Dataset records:
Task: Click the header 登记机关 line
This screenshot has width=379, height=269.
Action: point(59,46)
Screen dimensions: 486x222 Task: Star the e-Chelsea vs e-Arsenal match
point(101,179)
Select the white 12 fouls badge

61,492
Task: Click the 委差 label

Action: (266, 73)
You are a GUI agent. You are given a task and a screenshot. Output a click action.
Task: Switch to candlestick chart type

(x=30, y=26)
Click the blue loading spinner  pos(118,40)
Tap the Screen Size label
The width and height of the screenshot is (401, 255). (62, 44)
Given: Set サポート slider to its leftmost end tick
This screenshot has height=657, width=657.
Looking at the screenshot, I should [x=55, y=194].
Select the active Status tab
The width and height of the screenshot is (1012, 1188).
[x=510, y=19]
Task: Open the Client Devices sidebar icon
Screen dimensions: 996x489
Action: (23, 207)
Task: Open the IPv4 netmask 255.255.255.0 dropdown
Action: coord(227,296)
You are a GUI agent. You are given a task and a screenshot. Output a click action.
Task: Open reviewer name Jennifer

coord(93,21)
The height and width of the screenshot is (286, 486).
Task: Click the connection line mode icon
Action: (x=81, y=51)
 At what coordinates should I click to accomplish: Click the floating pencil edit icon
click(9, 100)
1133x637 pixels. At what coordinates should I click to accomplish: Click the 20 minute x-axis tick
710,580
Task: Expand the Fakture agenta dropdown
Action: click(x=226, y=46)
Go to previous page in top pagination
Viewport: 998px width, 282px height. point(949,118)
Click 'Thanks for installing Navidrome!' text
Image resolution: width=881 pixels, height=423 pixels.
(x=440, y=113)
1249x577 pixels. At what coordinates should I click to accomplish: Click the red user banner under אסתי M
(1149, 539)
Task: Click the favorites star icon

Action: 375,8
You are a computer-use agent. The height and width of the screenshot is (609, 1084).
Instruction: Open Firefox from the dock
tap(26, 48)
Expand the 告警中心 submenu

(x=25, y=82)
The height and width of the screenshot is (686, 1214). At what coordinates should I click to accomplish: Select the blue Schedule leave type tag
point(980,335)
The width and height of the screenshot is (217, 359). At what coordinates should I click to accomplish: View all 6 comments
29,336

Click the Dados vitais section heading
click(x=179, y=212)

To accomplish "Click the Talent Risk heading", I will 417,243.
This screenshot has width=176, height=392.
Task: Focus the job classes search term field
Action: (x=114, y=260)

* _Activity_: Would you copy out each record precisely as it stands?

* _Result for this exercise_:
Task: Click the header 登记机关 line
This screenshot has width=379, height=269.
Action: point(59,46)
Screen dimensions: 486x222 Task: Star the e-Chelsea vs e-Arsenal match
point(101,179)
Select the white 12 fouls badge

61,492
Task: Click the 委差 label

Action: (266, 73)
You are a GUI agent. You are given a task and a screenshot. Output a click action.
Task: Switch to candlestick chart type

(x=30, y=26)
Click the blue loading spinner  pos(118,40)
Tap the Screen Size label
The width and height of the screenshot is (401, 255). (62, 44)
Given: Set サポート slider to its leftmost end tick
This screenshot has height=657, width=657.
Looking at the screenshot, I should [x=55, y=194].
Select the active Status tab
The width and height of the screenshot is (1012, 1188).
[x=510, y=19]
Task: Open the Client Devices sidebar icon
Screen dimensions: 996x489
Action: (23, 207)
Task: Open the IPv4 netmask 255.255.255.0 dropdown
Action: coord(227,296)
You are a GUI agent. You are given a task and a screenshot. Output a click action.
Task: Open reviewer name Jennifer

coord(93,21)
The height and width of the screenshot is (286, 486).
Task: Click the connection line mode icon
Action: (x=81, y=51)
 At what coordinates should I click to accomplish: Click the floating pencil edit icon
click(9, 100)
1133x637 pixels. At what coordinates should I click to accomplish: Click the 20 minute x-axis tick
710,580
Task: Expand the Fakture agenta dropdown
Action: click(x=226, y=46)
Go to previous page in top pagination
Viewport: 998px width, 282px height. point(949,118)
Click 'Thanks for installing Navidrome!' text
Image resolution: width=881 pixels, height=423 pixels.
(x=440, y=113)
1249x577 pixels. At what coordinates should I click to accomplish: Click the red user banner under אסתי M
(1149, 539)
Task: Click the favorites star icon

Action: 375,8
You are a computer-use agent. The height and width of the screenshot is (609, 1084).
Instruction: Open Firefox from the dock
tap(26, 48)
Expand the 告警中心 submenu

(x=25, y=82)
The height and width of the screenshot is (686, 1214). At what coordinates should I click to accomplish: Select the blue Schedule leave type tag
point(980,335)
The width and height of the screenshot is (217, 359). At what coordinates should I click to accomplish: View all 6 comments
29,336

Click the Dados vitais section heading
click(x=179, y=212)

To accomplish "Click the Talent Risk heading", I will 417,243.
This screenshot has width=176, height=392.
Task: Focus the job classes search term field
Action: (x=114, y=260)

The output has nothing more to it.